Would filtering information through a tiered, hierarchical feed strike a good balance between local, gossip-drive community and mass Internet all-is-equal-to-all chaos? What problems or conflicts would this approach create?
Very well laid out, Matt! This should exist.
For awhile I saw the possibility of all our social networks being compartmentalized (note, some possibly obscure and some defunct apps about to be listed). For example, Path, originally limited to 50 friends, could be a place to share thoughts and photos with a core group of people in your life; Notabli could be used for sharing photos of children with grandparents and immediate family; Runkeeper could be a way to stay connected with a group of active friends who shared a common interest; Apple Music (or, its predecessor, Ping) to share music tastes with those who enjoyed the same; and spread this concept out for as many other groups you could imagine. Each network would be relevant, easy to keep up with, and had the simple benefit of being people you knew. But alas, all these had the unfortunate disadvantage of trying to make it in a world where behemoths such as Facebook and Twitter were sucking all the air out of the room. Everyone had to make sharing to these networks the main way to socialize, which consequently made their own ecosystems suffer. So, we never got to truly see what a compartmentalized social environment could have looked like.
I like the concepts you’ve outlined above — I for one hope they come to fruition.
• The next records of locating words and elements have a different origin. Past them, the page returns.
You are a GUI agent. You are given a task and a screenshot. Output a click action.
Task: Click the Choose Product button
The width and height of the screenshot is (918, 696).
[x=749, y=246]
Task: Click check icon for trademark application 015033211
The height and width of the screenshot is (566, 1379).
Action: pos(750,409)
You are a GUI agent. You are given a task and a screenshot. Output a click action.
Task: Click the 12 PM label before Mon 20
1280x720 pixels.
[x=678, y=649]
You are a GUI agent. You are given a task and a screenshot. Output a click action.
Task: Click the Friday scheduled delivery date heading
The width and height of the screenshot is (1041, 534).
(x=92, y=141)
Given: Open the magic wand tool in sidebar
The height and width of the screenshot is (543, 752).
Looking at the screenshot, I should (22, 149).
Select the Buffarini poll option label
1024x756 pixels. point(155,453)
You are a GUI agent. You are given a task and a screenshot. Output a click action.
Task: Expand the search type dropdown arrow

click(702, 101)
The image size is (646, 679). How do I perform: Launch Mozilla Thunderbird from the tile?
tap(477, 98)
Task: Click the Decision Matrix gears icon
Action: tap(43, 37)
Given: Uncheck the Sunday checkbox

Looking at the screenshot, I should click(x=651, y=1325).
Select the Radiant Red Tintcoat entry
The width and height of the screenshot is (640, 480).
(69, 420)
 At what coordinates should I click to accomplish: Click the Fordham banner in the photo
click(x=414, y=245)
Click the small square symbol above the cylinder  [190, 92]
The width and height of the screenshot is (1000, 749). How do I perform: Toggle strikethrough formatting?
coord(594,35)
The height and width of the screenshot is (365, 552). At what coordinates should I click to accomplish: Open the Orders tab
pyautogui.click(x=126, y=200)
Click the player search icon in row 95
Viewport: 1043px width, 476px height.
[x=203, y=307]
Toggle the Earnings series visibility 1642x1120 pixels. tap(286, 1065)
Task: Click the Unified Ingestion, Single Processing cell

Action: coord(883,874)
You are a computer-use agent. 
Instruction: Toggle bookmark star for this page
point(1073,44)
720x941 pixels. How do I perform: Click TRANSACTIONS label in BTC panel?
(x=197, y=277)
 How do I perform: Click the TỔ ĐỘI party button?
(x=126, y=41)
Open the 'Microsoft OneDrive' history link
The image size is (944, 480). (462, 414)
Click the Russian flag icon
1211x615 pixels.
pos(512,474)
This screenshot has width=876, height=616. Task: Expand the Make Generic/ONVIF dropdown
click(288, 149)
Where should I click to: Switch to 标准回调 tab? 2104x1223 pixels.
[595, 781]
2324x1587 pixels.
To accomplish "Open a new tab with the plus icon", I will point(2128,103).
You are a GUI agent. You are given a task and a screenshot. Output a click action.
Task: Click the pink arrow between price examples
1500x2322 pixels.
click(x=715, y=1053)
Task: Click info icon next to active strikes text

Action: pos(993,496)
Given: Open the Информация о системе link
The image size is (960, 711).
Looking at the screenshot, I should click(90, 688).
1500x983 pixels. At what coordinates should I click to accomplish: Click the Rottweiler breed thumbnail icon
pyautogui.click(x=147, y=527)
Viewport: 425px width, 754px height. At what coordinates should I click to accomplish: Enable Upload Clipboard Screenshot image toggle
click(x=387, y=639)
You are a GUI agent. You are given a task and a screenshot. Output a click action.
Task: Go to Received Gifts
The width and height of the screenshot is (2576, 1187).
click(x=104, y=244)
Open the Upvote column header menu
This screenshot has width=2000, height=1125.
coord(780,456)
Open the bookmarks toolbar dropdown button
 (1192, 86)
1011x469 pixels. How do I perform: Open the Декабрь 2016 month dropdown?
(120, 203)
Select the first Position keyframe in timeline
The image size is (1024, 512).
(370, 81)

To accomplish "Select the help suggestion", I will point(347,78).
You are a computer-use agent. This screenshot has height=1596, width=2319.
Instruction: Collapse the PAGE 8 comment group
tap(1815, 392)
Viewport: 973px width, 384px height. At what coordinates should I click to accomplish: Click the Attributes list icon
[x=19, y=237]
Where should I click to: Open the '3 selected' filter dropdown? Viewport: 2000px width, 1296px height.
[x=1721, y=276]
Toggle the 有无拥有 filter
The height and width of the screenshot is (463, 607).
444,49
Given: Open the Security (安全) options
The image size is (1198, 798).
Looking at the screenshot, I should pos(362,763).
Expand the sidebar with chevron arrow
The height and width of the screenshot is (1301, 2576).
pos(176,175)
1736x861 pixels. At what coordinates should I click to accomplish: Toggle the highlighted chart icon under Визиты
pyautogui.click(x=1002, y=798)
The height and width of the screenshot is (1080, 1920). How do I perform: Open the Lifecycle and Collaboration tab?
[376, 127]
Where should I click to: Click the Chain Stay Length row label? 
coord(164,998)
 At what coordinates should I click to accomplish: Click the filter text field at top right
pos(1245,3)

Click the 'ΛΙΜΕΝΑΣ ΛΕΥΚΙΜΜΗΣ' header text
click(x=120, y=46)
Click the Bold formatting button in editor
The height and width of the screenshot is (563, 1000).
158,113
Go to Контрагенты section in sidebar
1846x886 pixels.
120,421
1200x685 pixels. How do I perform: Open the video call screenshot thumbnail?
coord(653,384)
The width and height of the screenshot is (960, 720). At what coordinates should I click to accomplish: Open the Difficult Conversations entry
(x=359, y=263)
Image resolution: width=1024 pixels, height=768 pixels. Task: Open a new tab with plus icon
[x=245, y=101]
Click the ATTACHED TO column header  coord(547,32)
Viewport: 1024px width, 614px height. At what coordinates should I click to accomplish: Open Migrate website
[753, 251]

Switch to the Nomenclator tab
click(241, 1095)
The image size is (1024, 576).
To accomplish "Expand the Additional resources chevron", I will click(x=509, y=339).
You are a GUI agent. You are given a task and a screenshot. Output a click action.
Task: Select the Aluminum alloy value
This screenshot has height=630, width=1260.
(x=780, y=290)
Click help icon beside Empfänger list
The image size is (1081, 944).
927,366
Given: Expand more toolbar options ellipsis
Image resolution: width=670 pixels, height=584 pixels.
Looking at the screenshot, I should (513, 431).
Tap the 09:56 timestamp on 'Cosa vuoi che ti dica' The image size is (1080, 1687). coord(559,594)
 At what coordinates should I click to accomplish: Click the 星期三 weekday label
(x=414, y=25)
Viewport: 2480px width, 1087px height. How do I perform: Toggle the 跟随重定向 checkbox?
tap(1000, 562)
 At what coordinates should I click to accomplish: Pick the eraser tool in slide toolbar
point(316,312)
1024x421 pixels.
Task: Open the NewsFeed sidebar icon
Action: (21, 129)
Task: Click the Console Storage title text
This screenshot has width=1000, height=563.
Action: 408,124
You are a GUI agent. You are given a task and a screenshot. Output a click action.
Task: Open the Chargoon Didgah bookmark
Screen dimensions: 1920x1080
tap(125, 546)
I really enjoyed this insight and thoughtful compilation! I think that there can never be a “good” social media, we either individually take the solutions you have given and create small change within ourselves or we opt out completely, dependant on people’s differing strengths and capabilities. It reminds me of an aspect in psychology called “snowballing” which discusses how when start with a change within the minority, greater influence is properly internalised and then it is more effective in shifting the majority rather than the other way around. Almost like a hierarchical model but starting with a more intimate and less elitist group of people.